Point vs. volumetric bladder and rectal doses in combined intracavitary-interstitial high-dose-rate brachytherapy: Correlation and comparison with published Vienna applicator data

2008 
Abstract Purpose We correlated rectal and bladder point and volumetric dose data in patients treated for advanced cervix cancers with combined intracavitary-interstitial high-dose-rate (HDR) brachytherapy (BT). The results are compared with published Vienna applicator data. Methods and Materials We retrospectively analyzed 30 individual combined intracavitary plus interstitial implants from 10 patients treated with external beam radiation therapy (EBRT) followed by HDR BT for locally advanced cervix carcinoma. EBRT consisted of 45 Gy to the pelvis followed by 9–14.4 Gy boost to involved parametria. BT consisted of a total dose of 21 Gy delivered in 7 Gy fraction.

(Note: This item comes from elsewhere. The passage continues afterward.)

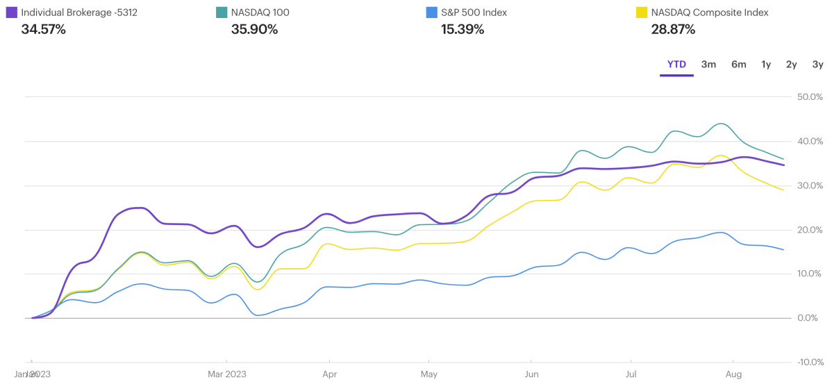Show the 1y performance range
This screenshot has height=384, width=832.
766,65
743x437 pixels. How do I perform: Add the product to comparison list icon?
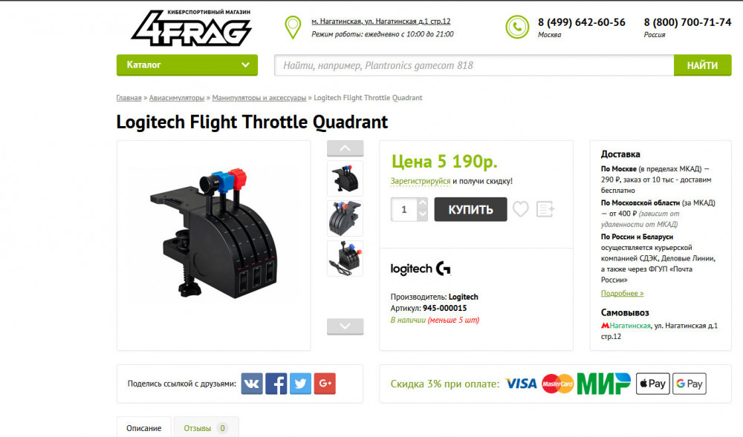tap(545, 209)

For each implant, CT-image-based simulation and image-guided BT treatment planning was performed. Bladder and rectal doses were evaluated and analyzed using both International commission on Radiation Units and Measurements (ICRU) reference points and dose–volume histograms. The cumulative doses to the rectum and bladder were calculated by combining contributions from external beam therapy and BT. To facilitate comparison with published literature, the total doses were normalized to equivalent dose in 2-Gy fractions (EQD 2 ) using the equation EQD 2total  = EQD 2EBRT  + EQD 2BT . Results For the patient population considered, the mean ICRU bladder dose was 75 (±4) Gy 3 compared to bladder D 0.1 cc and D 2 cc doses of 84 (±4) and 78 (±3) Gy 3 , respectively. The mean ICRU rectal dose was 73 (±4) Gy 3 compared to rectal D 0.1 cc and D 2 cc doses of 79 (±5) and 74 (±4) Gy 3 , respectively. For rectum, the mean dose ratios ( D 0.1 cc / D ICRU ) and ( D 2 cc / D ICRU ) were 1.08 and 1.01, respectively, compared to Vienna applicator study mean dose ratios of 1.08 and 0.93, respectively. ICRU rectal dose correlated with volumetric rectal doses and best with volumetric D 2 cc dose ( r S  = 0.91, p  = 0.0003); however, ICRU bladder dose did not correlate with volumetric bladder dose. Conclusions Our study findings reveal a strong correlation between ICRU rectal reference dose and volumetric rectal D 2 cc dose in combined intracavitary-interstitial HDR brachytherapy. This surrogate rectal–dose relationship is valuable in establishing rectal tolerance dose levels in transitioning from traditional two-dimensional to image-based three-dimensional dose planning.